■ What to do: Take the material below and extract the lines from the one with "The height and" through the one with "Switch to the Videos tab", word for word, without pictures.
------ Data provided ------
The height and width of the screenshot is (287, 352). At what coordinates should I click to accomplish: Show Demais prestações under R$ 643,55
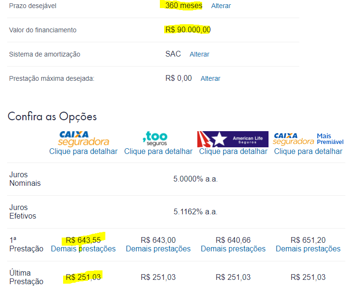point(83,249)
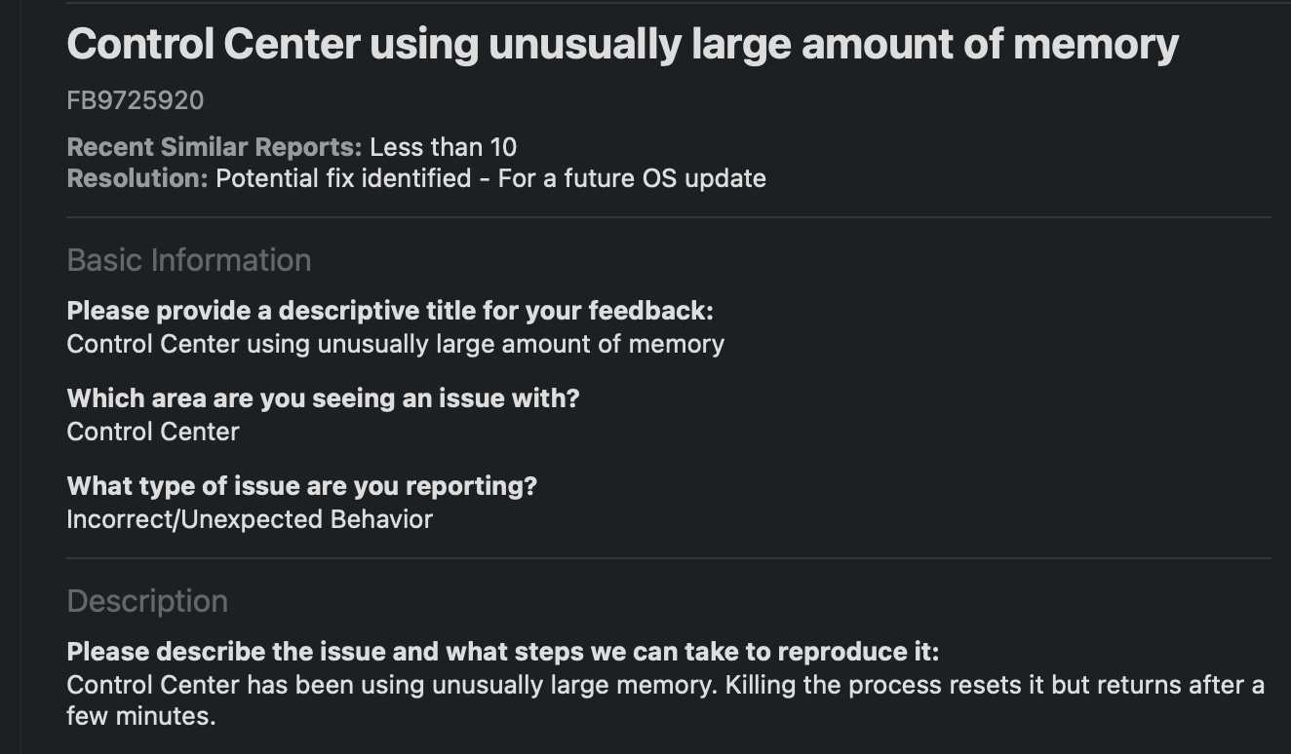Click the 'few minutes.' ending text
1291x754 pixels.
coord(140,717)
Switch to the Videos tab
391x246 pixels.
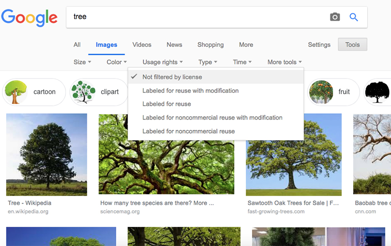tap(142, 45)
------
------ Data provided ------
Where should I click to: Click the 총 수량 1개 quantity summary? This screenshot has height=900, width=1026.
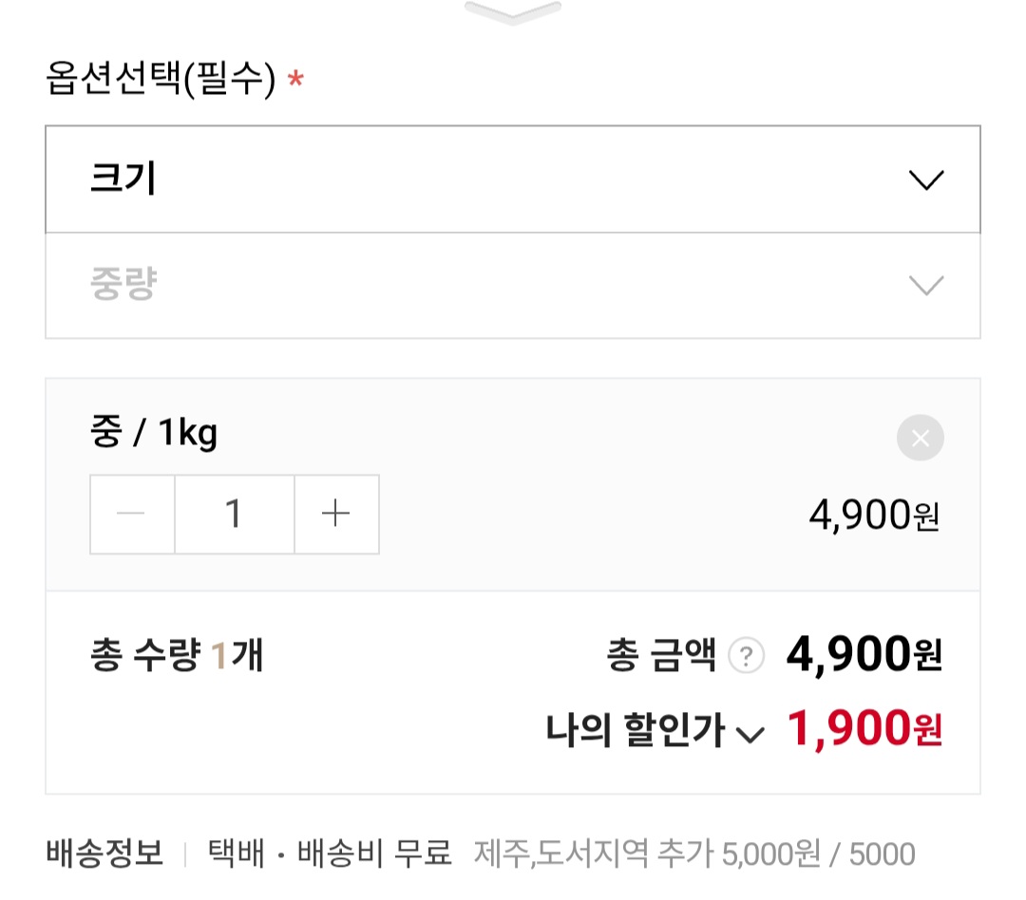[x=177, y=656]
------
------ Data provided ------
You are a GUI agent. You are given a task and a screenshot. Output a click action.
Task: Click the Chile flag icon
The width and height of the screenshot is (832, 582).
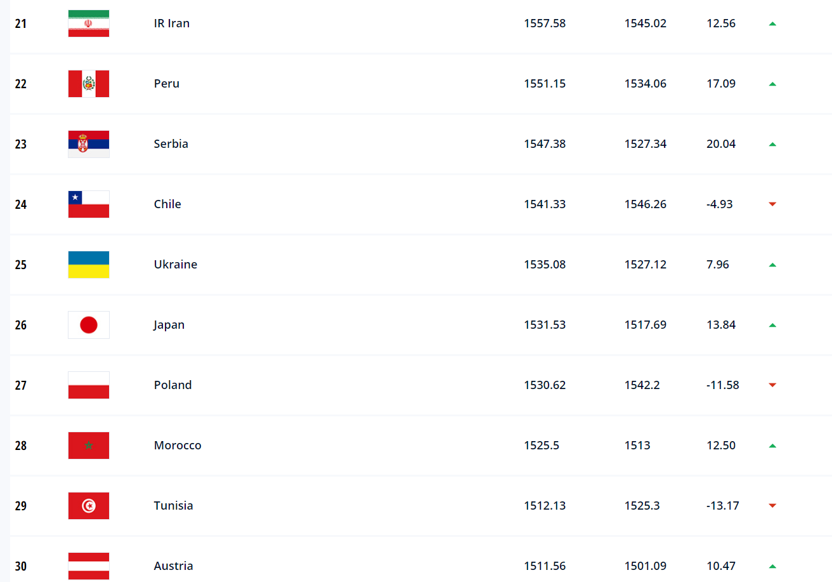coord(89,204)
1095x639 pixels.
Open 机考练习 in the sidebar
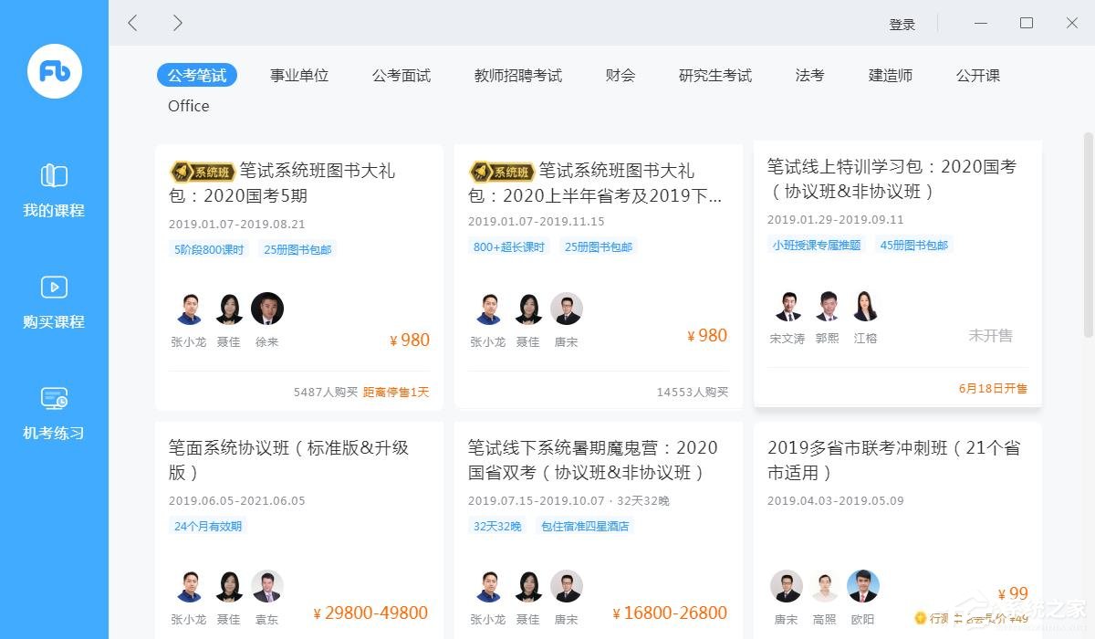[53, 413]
------
■ Response to the task:
The height and width of the screenshot is (287, 352). At what coordinates should I click to accomplish: Show Demais prestações under R$ 643,55
point(83,249)
Click the 'few minutes.' ending text
1291x754 pixels.
coord(140,717)
Switch to the Videos tab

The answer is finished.